Perry-Watlington’s first and only parliamentary election campaign was beset by controversy. Brought forward by local Conservatives for Essex South at the 1859 general election, his alleged connection to the controversial Puseyite Alfred Poole dominated the contest. Poole, originally a curate at St. Barnabas, Pimlico, had his licence revoked in 1858 due to a scandal over allegations of improper questioning of women in the confessional. In 1859, with his appeal being considered by the privy council, he received vocal support from the Puseyite vicar of Perry-Watlington’s Harlow parish.
If you divide politicians, as I see the Times does, into two great divisions – Conservatives and Liberals – then I say I am a Conservative. ... If you proceed further to arrange them into four divisions – Whigs, radicals, Tories, and Liberal Conservatives – I am a Liberal-Conservative.
Essex Standard, 4 May 1859.
Following an extremely bitter and personal contest, he was elected in second place, over 350 votes ahead of his Liberal opponent.
Despite his professions to be a ‘Liberal-Conservative’, Perry-Watlington followed Disraeli into the division lobby on the major issues of the day. A steady attender, he voted against the amendment to the address, 10 June 1859, and opposed Palmerston’s ministry on important economic issues, such as the commercial treaty with France, 24 Feb. 1860, and the equalisation of the customs and excise duty on paper, 6 Aug. 1860. He voted for Disraeli’s motion criticising the government’s handling of the Schleswig-Holstein question, 8 July 1864. He used his maiden speech to argue against the abolition of church rates, asserting that the proposed measure would ‘benefit a few by inflicting a great justice on the many’ and lead to the disrepair of the nation’s churches, 28 Mar. 1860. Thereafter he consistently voted against the measure.
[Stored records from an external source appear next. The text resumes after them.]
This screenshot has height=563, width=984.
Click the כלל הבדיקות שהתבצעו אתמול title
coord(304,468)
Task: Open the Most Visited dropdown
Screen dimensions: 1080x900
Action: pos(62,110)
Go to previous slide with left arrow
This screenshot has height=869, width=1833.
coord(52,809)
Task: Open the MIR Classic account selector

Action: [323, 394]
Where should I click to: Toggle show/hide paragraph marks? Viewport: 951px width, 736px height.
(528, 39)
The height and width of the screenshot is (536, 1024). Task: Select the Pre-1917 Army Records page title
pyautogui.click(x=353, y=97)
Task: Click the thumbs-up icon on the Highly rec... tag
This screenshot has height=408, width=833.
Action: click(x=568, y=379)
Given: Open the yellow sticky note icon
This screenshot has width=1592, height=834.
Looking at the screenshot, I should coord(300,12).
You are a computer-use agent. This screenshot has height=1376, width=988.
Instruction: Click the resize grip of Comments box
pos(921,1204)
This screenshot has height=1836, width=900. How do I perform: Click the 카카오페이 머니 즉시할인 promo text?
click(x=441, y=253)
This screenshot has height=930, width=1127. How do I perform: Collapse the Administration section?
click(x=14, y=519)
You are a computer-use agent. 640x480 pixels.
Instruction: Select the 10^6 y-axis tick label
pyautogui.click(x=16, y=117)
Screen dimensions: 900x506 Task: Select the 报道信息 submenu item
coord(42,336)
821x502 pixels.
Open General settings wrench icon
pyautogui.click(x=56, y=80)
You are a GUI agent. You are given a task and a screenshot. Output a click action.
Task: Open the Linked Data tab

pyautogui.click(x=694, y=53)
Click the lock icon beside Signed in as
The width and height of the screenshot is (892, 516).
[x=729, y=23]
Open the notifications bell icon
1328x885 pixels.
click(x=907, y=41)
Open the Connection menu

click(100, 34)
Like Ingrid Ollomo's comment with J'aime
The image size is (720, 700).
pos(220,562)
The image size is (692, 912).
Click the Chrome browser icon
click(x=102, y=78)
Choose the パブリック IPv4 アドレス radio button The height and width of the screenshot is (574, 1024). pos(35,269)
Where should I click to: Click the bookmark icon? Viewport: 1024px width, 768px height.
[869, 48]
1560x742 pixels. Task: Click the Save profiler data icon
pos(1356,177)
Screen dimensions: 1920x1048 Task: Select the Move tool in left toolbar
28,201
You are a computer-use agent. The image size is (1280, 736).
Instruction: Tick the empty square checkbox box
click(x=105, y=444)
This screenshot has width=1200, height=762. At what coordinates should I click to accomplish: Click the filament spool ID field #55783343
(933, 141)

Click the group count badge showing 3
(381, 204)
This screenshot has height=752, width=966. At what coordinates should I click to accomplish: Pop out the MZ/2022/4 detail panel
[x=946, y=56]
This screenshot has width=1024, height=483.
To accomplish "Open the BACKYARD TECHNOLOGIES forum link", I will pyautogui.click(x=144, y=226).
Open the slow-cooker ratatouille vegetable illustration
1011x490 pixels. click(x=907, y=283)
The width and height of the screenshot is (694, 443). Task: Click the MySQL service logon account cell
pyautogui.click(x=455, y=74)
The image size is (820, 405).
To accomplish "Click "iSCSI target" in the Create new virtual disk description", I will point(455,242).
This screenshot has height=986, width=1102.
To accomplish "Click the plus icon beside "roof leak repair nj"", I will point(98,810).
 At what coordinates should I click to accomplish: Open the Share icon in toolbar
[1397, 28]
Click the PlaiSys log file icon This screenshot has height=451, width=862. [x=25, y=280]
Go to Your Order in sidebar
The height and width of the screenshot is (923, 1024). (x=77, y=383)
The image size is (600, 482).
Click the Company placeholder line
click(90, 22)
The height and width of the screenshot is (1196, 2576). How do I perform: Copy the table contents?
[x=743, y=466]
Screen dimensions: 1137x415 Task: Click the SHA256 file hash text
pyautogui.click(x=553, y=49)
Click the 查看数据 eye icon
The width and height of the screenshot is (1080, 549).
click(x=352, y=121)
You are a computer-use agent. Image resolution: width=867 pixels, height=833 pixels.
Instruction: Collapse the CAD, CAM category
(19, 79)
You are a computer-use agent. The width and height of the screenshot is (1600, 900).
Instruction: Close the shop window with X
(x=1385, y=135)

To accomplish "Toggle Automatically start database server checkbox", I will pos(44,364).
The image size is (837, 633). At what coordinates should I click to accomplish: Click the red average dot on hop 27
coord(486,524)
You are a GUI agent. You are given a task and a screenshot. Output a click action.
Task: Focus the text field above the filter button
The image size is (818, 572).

An occasional, though assertive speaker, he also pushed for the withdrawal of the Liberal government’s representation of the people bill on the grounds that there was insufficient statistical information to forecast what the effects would be of lowering the householder franchise, 7 June 1860. He consistently voted against radical motions to equalise the borough and country franchises. Echoing his continuing interest in penal reform, he was appointed to the 1865 select committee on the prisons bill.
The main topic of Perry-Watlington’s parliamentary contributions, however, was the proposed enclosure of Epping Forest, an ancient woodland that lay partly in his Essex South constituency. When first addressing the issue, he rejected a call for an inquiry into the legality of recent enclosures in the forest, insisting that, as landowners had enclosed land for public recreation, these enclosures had great public benefit, 3 Mar. 1863. Appointed to a subsequent select committee on the issue, he voted consistently (and often in the minority) against recommendations for the Crown to stop landowners enclosing areas of the forest.
At the 1865 dissolution Perry-Watlington announced his retirement from the Commons, explaining that, given his other commitments, he ‘could not perform his duties in a proper manner’.
Perry-Watlington died while staying at 2 Waterloo Crescent, Dover, in February 1882.